__Supplied passage__.
:::

We encountered an issue whereby the app was constantly being told 0 bytes were available for read. The problem was extremely inconsistent and weird. The following were true:
- We could ALWAYS open the port from our app.
- We could ALWAYS transmit successfully from the app to the Arduino. We knew this because logs on the firmware indicated that the right bytes arrived in the right order.
- We would SOMETIMES receive the correct response. It was all or nothing: sometimes we would query for available bytes and be told 0, other times we would see the expected number.
- We could RARELY start the data stream. Once we sent the message to start streaming, the app would always believe there were 0 bytes available for read. Once that state was encountered, no other messages would be sent across the wire until we rebooted the firmware. It seemed to be more likely to fail as our streaming rate exceeded 100hz. Our target was 300hz or greater, so this was a serious problem!
Adding to the mystery, this seemed specific to the FTDI chip. Our first draft of this used the Arduino’s programming port for serial data transfer at 115200 baud. We were losing a lot of packets from the lack of flow control but it never failed to respond to messages.
More troubling was the fact that a C++ test application seemed to communicate correctly. This pointed towards a code problem with the Android app.
We tried three different libraries in attempts to resolve this. Those were:
- usb-serial-for-android - An open-source library that is pretty well maintained and offers a lot of features. Unfortunately, it doesn’t support automatic flow control, so we worried we wouldn’t be able to use it long term.

:::

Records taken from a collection

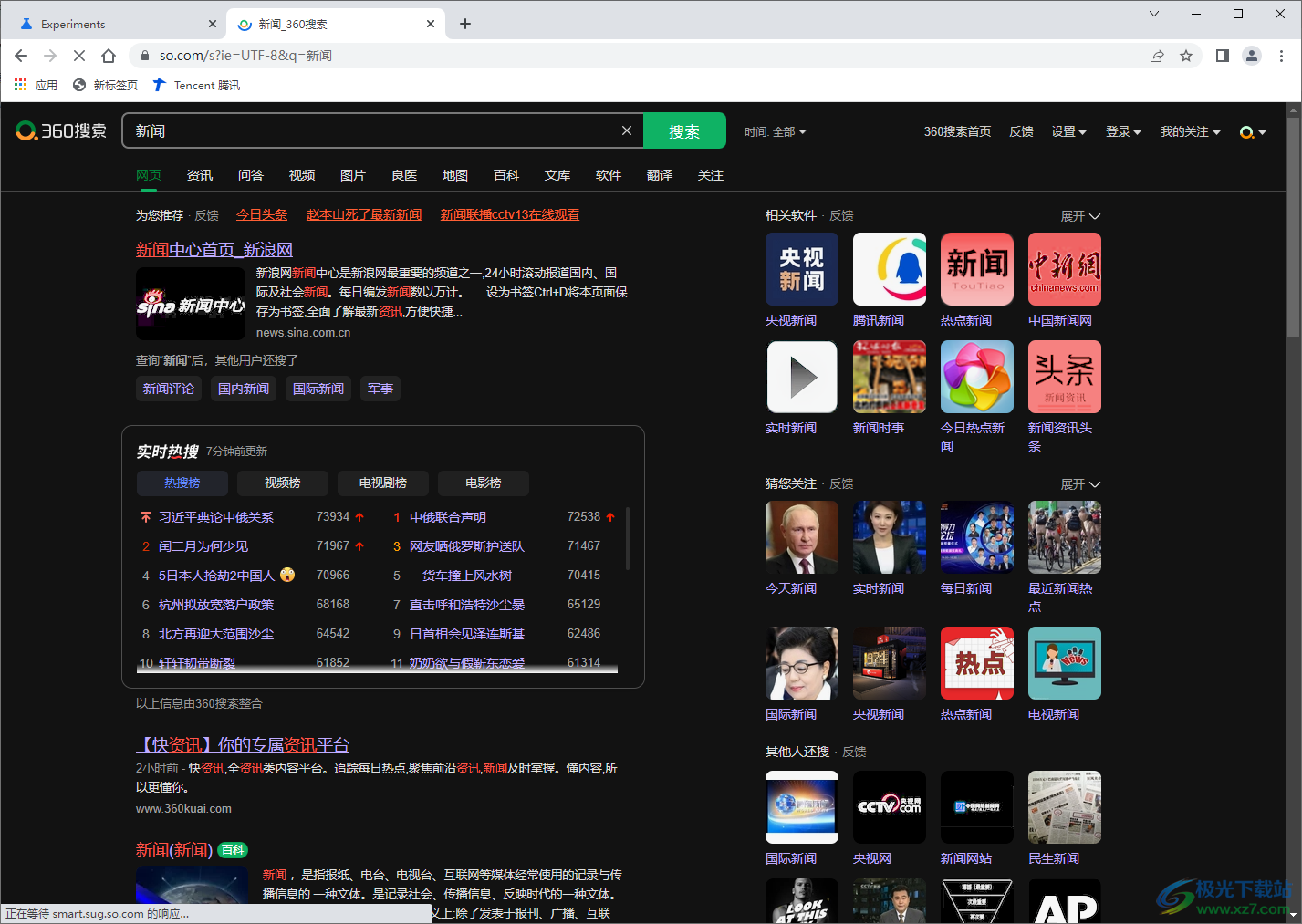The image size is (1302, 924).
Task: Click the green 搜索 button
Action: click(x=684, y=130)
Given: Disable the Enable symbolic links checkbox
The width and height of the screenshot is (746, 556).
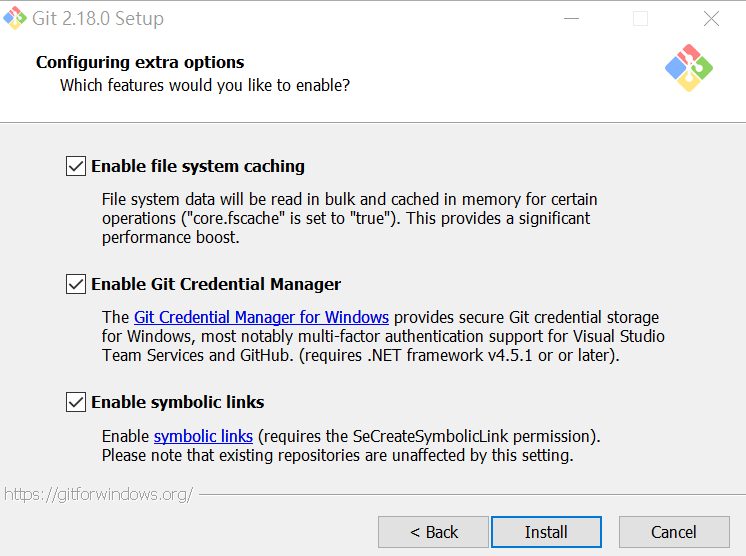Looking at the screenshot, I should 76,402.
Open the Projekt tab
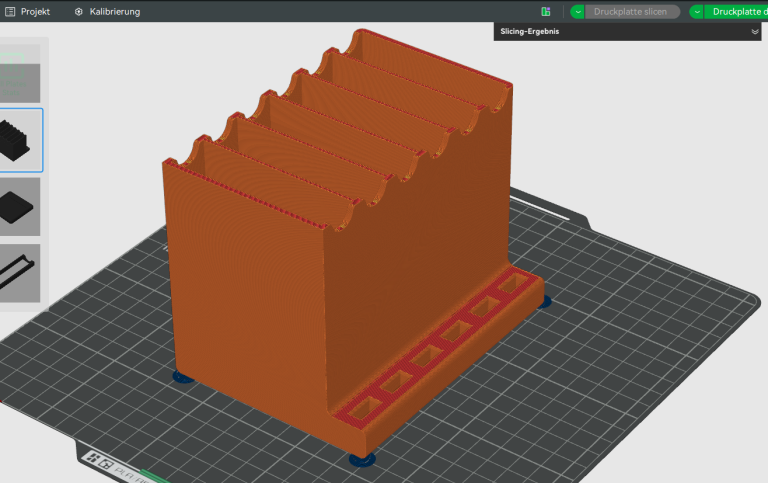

:::

__What you should do__. In the serial connection passage, at what baud rate did the first draft transfer serial data through the Arduino's programming port? The listing is separate material and is unrelated to the passage about the serial connection.

__Full answer__. 115200 baud